> **What you are asked to do**
Could you repeat exactly the lines below, from the line containing "Viewport: 941px width, 579px height." through the last one, both included, while leaving out any pictures?
>>>>
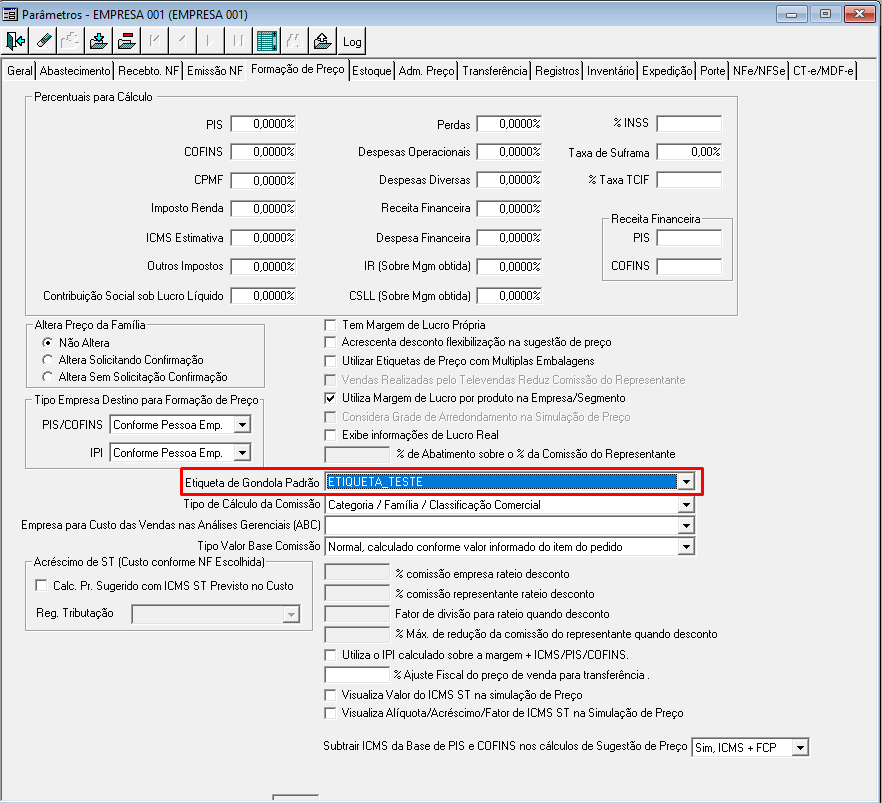Screen dimensions: 882x803
Task: Click the eraser clear icon
Action: tap(43, 41)
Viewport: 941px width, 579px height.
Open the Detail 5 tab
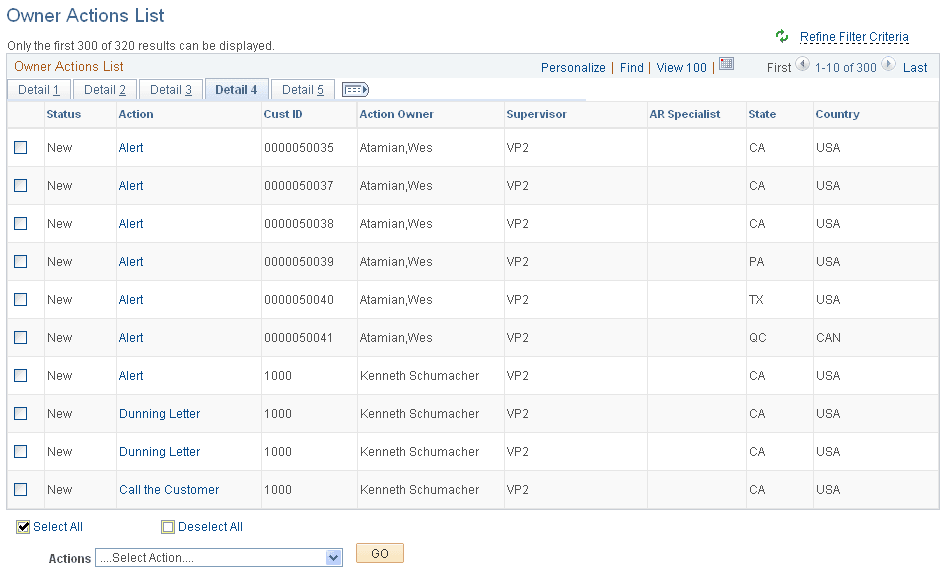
<<<<
> **Answer section**
Viewport: 941px width, 579px height.
Open the Detail 5 tab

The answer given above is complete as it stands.